Mais que sa famille lui pardonne, il ne jouait pas au captif agréable pour manipuler ses ravisseurs : prétendre qu'il n'était pas prisonnier l'empêchait tout simplement de rompre sous l'angoisse de son sort prochain. Si rire et se laisser mener lui permettaient de faire abstraction de la douleur qui pulsait dans sa jambe ne serait-ce qu'une minute, alors il le ferait. Tant pis si cela faisait de lui un pleutre et un moins que rien, un fils indigne de sa lignée et de son rang.

Il aurait le temps de s'en vouloir s'il était épargné.

Il avait beau être traité convenablement, il était impossible d'oublier qu'il était prisonnier. Lorsque ses ravisseurs se déplaçaient, on prenait bien soin de lui mettre un capuchon sur le visage, juste assez serré pour qu'il soit possible de respirer. Même sans les voir, il percevait la décharge de haine jetée à son attention, les gestes brusques de ceux qui l'abreuvaient et lui jetaient sa pitance. Eredan se forçait à prendre des forces malgré que la douleur de sa jambe lui passait toute envie d'avaler quoi que ce soit. Il avait été impossible de marcher sans s'écrouler en dépit de la corde qui tirait ses poignets et les injures des Élytres, et seule l'intervention du leader lui avait accordé un répit sous forme d'une monture subtilisée au cortège qui n'était plus.

Le premier matin où elle s'était présentée avec la cagoule entre les mains, Ava lui avait lancé ce qu'il supposait être un regard d'excuses (chose compliquée à évaluer avec un seul oeil), avant de lui expliquer qu'il s'agissait là d'une simple précaution pour protéger l'identité de tous les autres membres de la troupe d'Élytres. Dubitatif face à cette manière de faire - quel était l'intérêt alors qu'il connaissait le visage de leur chef et d'Ava ? - , le blond n'avait pas pu s'empêcher de plaider sa cause en insistant sur son manque flagrant de mémoire. Ce qui n'était après tout que la stricte vérité puisqu'il avait toujours été assez mal à l'aise avec l'idée de mentir, un sens moral renforcé par le fait d'avoir un visage prompt à le trahir quand un mensonge venait traverser ses lèvres. Peine perdue. Ava s'était contentée de secouer la tête et rétorquer :

— Qu'importe la mémoire quand on a un père capable de vous soutirer vos souvenirs pour en extraire les informations qu'il désire.

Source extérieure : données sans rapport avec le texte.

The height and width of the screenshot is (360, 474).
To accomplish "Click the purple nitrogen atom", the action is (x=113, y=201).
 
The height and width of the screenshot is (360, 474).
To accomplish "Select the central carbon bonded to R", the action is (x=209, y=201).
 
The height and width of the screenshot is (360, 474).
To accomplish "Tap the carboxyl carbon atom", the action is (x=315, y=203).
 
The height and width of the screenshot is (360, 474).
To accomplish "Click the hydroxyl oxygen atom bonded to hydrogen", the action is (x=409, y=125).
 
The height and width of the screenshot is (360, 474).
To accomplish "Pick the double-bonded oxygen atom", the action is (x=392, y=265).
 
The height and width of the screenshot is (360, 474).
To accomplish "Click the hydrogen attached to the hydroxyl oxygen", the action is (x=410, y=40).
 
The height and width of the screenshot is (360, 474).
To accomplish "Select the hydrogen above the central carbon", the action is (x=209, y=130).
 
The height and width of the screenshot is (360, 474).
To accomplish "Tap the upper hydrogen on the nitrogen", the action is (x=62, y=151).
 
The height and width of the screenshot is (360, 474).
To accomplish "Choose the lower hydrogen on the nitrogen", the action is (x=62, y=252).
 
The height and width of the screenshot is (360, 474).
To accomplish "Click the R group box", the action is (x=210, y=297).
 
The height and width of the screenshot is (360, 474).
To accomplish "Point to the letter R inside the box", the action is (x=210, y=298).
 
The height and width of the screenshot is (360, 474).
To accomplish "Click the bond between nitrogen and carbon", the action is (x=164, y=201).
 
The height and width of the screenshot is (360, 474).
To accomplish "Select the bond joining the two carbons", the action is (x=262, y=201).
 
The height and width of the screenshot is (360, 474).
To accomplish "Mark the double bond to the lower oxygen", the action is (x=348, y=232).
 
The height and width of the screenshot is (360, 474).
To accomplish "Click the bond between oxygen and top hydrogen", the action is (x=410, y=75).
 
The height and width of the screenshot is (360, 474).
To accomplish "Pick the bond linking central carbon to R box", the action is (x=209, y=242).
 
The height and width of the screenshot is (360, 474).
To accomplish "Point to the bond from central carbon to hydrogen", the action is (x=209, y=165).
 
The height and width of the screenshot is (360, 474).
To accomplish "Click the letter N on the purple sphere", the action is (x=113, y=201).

L'embarras l'avait empêché de répondre à cette affirmation qui était bien éloignée de son quotidien privilégié de fils de Maître. Car s'il y avait bien une chose dont Eredan était certain, c'est que, sans son consentement, jamais Maveth n'utiliserait son pouvoir sur lui. Il s'agissait là d'une règle ferme qu'il leur avait expliquée dès leur plus jeune âge alors même qu'aucune Étincelle n'avait encore flamboyé en eux : la magie ne devait sous aucun prétexte être employée contre un membre de sa famille. Et jamais son père ne se dérogerait à ce principe fondamental. Mais à quoi bon perdre du temps et de l'énergie à en débattre alors qu'il n'avait de toute façon pas son mot à dire sur son propre traitement ? Et puis, si son père le lui demandait, ne donnerait-il pas immédiatement son consentement ? Eredan avait tenté de se souvenir s'il avait un jour refusé quoique ce soit à son paternel. En vain.